**Do this:**
Put the lines of the records that run from the line containing "Identify the location of Weitere Artikel." through the line containing "540 is located at coordinates (191, 2334).", including both, into a numbered list, omitting blank lines.

**Data section:**

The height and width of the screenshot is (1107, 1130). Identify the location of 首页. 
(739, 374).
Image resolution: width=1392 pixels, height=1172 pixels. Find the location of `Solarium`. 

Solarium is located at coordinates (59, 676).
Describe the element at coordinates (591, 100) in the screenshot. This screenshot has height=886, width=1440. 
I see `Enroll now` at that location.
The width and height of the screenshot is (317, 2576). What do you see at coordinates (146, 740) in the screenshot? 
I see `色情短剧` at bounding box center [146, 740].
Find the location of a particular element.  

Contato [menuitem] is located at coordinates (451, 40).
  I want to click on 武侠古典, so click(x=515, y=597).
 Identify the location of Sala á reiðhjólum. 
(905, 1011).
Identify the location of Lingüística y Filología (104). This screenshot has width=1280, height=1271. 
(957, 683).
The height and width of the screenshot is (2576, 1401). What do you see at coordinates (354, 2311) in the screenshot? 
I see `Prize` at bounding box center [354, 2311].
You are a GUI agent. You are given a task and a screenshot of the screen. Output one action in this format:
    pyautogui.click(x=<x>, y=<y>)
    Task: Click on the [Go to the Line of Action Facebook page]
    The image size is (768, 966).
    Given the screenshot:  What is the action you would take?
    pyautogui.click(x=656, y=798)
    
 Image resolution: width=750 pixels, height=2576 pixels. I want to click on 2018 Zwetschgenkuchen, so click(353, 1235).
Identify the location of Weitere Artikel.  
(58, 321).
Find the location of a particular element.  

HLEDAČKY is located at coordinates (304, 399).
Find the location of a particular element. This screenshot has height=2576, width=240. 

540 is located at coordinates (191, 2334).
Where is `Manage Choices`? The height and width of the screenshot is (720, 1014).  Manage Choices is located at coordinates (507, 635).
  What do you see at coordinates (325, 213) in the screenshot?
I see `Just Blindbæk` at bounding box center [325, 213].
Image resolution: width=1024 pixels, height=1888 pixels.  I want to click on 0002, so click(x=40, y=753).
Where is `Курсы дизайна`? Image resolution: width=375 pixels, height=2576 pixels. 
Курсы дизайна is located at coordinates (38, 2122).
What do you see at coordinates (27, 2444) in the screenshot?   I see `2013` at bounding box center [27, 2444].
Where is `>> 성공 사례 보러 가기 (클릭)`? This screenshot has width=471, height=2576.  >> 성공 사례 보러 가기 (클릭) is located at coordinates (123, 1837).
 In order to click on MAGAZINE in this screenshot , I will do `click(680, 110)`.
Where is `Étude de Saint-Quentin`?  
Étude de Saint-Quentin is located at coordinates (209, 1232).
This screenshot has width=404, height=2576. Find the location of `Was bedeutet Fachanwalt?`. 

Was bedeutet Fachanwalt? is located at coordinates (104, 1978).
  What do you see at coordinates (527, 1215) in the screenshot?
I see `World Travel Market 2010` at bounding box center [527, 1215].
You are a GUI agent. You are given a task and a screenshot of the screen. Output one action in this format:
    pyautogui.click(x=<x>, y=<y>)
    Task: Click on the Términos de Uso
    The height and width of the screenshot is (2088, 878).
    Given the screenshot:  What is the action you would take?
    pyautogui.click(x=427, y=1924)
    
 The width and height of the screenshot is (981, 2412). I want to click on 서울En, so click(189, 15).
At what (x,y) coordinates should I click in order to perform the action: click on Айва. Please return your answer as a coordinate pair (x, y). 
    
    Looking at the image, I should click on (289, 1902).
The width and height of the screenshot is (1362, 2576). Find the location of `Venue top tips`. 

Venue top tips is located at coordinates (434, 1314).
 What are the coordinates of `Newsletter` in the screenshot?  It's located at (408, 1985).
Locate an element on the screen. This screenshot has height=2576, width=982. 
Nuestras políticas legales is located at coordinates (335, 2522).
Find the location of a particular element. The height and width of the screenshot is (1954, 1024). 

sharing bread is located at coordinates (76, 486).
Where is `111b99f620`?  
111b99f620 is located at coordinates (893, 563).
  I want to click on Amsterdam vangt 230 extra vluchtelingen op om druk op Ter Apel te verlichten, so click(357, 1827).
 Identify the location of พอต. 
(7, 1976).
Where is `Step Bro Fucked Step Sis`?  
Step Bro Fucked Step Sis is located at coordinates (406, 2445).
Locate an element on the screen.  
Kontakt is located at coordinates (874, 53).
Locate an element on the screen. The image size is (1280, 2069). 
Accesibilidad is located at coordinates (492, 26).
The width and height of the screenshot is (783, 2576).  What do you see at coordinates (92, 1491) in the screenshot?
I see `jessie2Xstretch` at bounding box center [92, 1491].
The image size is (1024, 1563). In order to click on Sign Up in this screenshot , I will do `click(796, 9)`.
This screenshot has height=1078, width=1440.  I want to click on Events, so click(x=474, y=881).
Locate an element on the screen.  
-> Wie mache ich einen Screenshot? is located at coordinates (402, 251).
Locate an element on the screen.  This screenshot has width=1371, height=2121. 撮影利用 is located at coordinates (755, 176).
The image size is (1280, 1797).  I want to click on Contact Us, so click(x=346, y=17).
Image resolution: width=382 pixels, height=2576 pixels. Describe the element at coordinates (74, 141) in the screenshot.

**Correct result:**
1. Identify the location of Weitere Artikel.  
2. (58, 321).
3. Find the location of a particular element.  
4. HLEDAČKY is located at coordinates (304, 399).
5. Find the location of a particular element. This screenshot has height=2576, width=240. 
6. 540 is located at coordinates (191, 2334).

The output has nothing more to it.